Part of the probe into the tragedy will examine whether "dirty fuel" had something to do with the ship's initial loss of power, sources familiar with the matter told The Wall Street Journal.
The owner of the Titanic invoked the 1851 law after the 1912 sinking
Sturley said that the limitation act "is regularly invoked, but much less often successful."
Martin Davies, the director of the Maritime Law Center at Tulane University School of Law, told BI that statistics show that the "majority of limitation petitions fail, whatever the circumstances, because it is relatively easy for the liability claimants to establish 'fault or privity' on the part of the shipowner."
Still, filing a petition for limitation allows a ship owner to channel any litigation into one court, which Davies called a "significant advantage in itself."
In the case of the Titanic, the petition for limitation was a success.
Following the 1912 sinking of the famed ocean liner that left more than 1,500 people dead, the White Star Line sought to limit its liability in United States lawsuits to $92,000, the value of the recovered lifeboats, according to Reuters.

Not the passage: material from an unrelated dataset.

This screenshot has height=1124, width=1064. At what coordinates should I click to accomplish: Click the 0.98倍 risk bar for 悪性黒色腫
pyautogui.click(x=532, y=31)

The case went to the US Supreme Court, and the court ultimately sided with the White Star Line. Millions in legal claims had been filed against the White Star Line, which ultimately settled all cases for a total of $664,000.
"The Titanic was a brand-new ship," Davies said. "The cause of the casualty was a pure sailing error — going too fast in iceberg-heavy waters. There was no 'fault or privity' on the part of the shipowner there."
Meanwhile, Oregon-based maritime lawyer Gordon Carey — who in 2019 filed a personal injury lawsuit against Grace Ocean Private Ltd on behalf of a man who was injured on another ship — told BI he does not foresee Dali's owner having success with a limitation proceeding.
"If you're talking about a situation where there is no power, where the vessel essentially is disabled because of the lack of power, then I can't think of any reason why the owner would not know or should not know that it wasn't being properly maintained," Carey said.
Davies added, "It's too early to say whether the petition would be likely to be successful, as much will depend on what are found to be the causes of the casualty. However, I must say that the way things look at present, it seems unlikely that a limitation petition will be successful."
The 2019 lawsuit Carey filed involved an Oregon man who was injured when he fell 25 feet when a rope ladder he was using on a ship owned by Grace Ocean Private Ltd broke. The suit was eventually settled.
Carey said he was reluctant to make any assumptions about Grace Ocean Private Ltd based on this incident.
Over the past decade, the owner of the Dali and the operator, Synergy Marine Group, have been sued a handful of times for worker injuries in US federal court. Most of the cases were settled, while one was dismissed.
When reached for comment, a Synergy Marine Group spokesperson referred BI to its latest press release, issued Thursday.
"We deeply regret this incident and the problems it has caused for the people of Baltimore and the region's economy that relies on this vitally important port," the statement said, in part.